[START DATA IN THIS EXERCISE]

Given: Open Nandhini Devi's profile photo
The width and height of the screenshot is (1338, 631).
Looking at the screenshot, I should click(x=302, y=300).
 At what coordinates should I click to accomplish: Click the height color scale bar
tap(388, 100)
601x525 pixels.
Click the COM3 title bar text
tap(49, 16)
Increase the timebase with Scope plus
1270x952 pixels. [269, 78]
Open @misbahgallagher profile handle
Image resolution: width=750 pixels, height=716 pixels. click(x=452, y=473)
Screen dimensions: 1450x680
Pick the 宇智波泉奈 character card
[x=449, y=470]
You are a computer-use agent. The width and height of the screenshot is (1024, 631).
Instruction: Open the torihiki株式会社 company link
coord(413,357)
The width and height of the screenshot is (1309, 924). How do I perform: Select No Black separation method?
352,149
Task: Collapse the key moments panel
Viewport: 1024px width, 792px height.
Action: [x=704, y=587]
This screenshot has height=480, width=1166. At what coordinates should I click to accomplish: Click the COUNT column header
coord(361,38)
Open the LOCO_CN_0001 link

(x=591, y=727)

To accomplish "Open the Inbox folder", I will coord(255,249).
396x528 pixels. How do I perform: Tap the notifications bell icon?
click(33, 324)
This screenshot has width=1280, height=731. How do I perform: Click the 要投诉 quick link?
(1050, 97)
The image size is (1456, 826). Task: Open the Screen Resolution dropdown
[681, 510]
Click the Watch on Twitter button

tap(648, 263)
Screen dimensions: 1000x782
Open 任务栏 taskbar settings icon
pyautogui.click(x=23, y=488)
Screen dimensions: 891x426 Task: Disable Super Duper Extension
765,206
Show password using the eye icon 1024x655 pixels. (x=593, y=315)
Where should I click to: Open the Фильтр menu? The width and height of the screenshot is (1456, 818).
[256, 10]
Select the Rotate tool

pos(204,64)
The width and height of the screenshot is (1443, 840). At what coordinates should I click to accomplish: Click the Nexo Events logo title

[END DATA IN THIS EXERCISE]

● EXERCISE REQUIREMENTS: Swap "Screen dimensions" for "Display size" throughout the material above and leave everything else unchanged.

● RESULT OF THE TASK:
Given: Open Nandhini Devi's profile photo
The width and height of the screenshot is (1338, 631).
Looking at the screenshot, I should click(x=302, y=300).
 At what coordinates should I click to accomplish: Click the height color scale bar
tap(388, 100)
601x525 pixels.
Click the COM3 title bar text
tap(49, 16)
Increase the timebase with Scope plus
1270x952 pixels. [269, 78]
Open @misbahgallagher profile handle
Image resolution: width=750 pixels, height=716 pixels. click(x=452, y=473)
Display size: 1450x680
Pick the 宇智波泉奈 character card
[x=449, y=470]
You are a computer-use agent. The width and height of the screenshot is (1024, 631).
Instruction: Open the torihiki株式会社 company link
coord(413,357)
The width and height of the screenshot is (1309, 924). How do I perform: Select No Black separation method?
352,149
Task: Collapse the key moments panel
Viewport: 1024px width, 792px height.
Action: [x=704, y=587]
This screenshot has height=480, width=1166. At what coordinates should I click to accomplish: Click the COUNT column header
coord(361,38)
Open the LOCO_CN_0001 link

(x=591, y=727)

To accomplish "Open the Inbox folder", I will coord(255,249).
396x528 pixels. How do I perform: Tap the notifications bell icon?
click(33, 324)
This screenshot has width=1280, height=731. How do I perform: Click the 要投诉 quick link?
(1050, 97)
The image size is (1456, 826). Task: Open the Screen Resolution dropdown
[681, 510]
Click the Watch on Twitter button

tap(648, 263)
Display size: 1000x782
Open 任务栏 taskbar settings icon
pyautogui.click(x=23, y=488)
Display size: 891x426 Task: Disable Super Duper Extension
765,206
Show password using the eye icon 1024x655 pixels. (x=593, y=315)
Where should I click to: Open the Фильтр menu? The width and height of the screenshot is (1456, 818).
[256, 10]
Select the Rotate tool

pos(204,64)
The width and height of the screenshot is (1443, 840). At what coordinates should I click to accomplish: Click the Nexo Events logo title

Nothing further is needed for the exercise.